#### [Instructions for the task]
All lines from the one holding "Task: Enable Hide Barcode Header checkbox" to the end of the listing are to be output exactly, both ends included, with any pictures left out.

#### [Material shown]
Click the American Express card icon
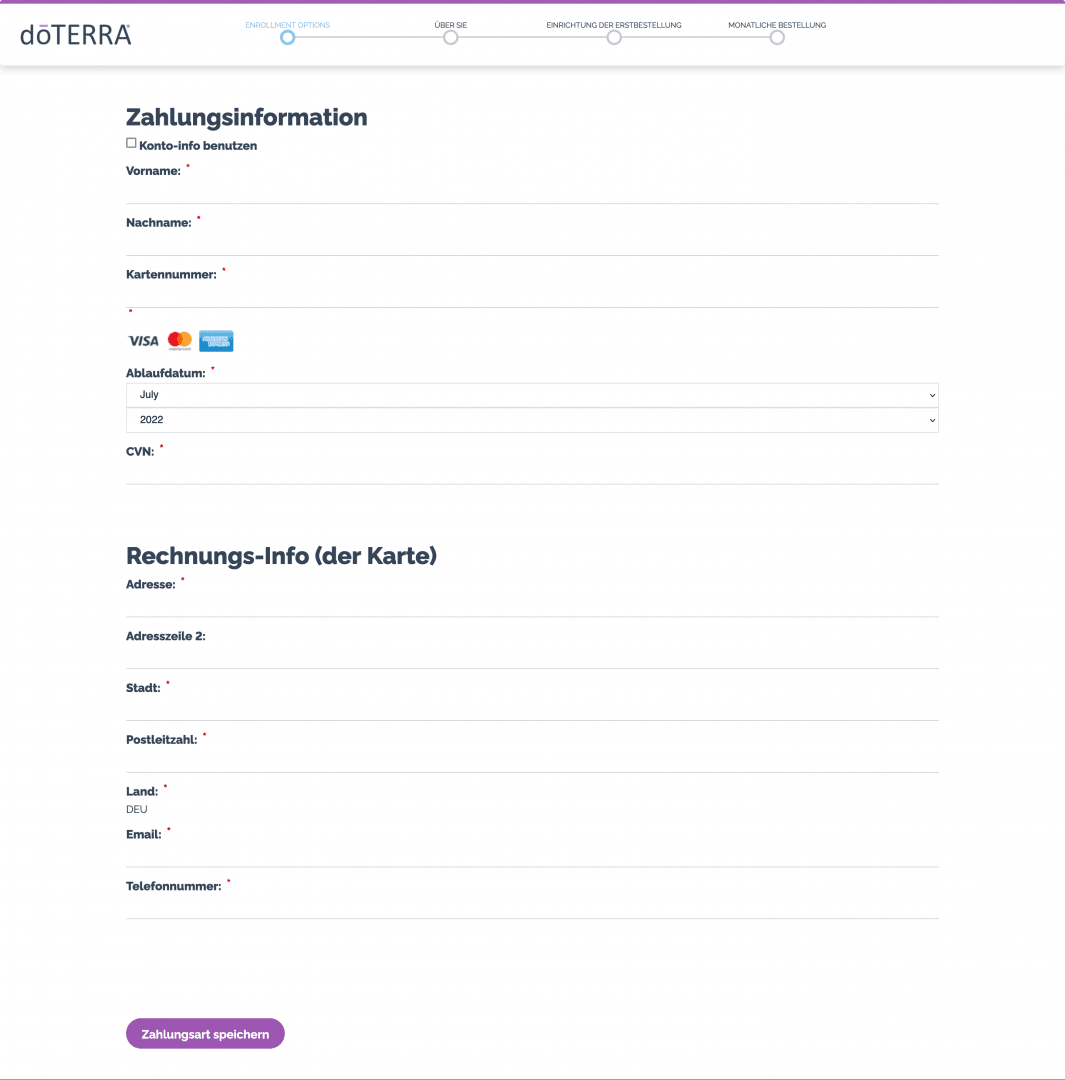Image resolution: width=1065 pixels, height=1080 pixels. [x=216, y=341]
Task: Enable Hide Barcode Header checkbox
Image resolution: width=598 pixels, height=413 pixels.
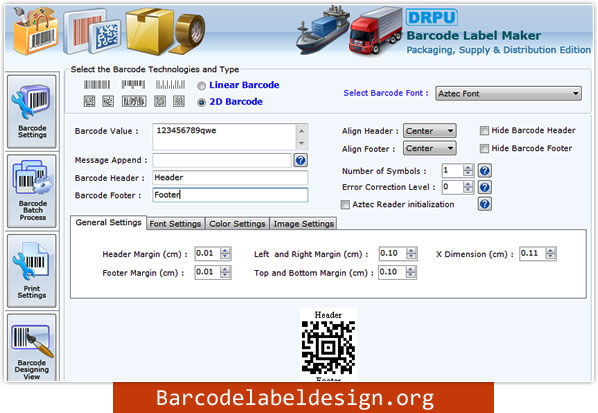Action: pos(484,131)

#### [Your response]
Task: Enable Hide Barcode Header checkbox
Image resolution: width=598 pixels, height=413 pixels.
Action: pos(484,131)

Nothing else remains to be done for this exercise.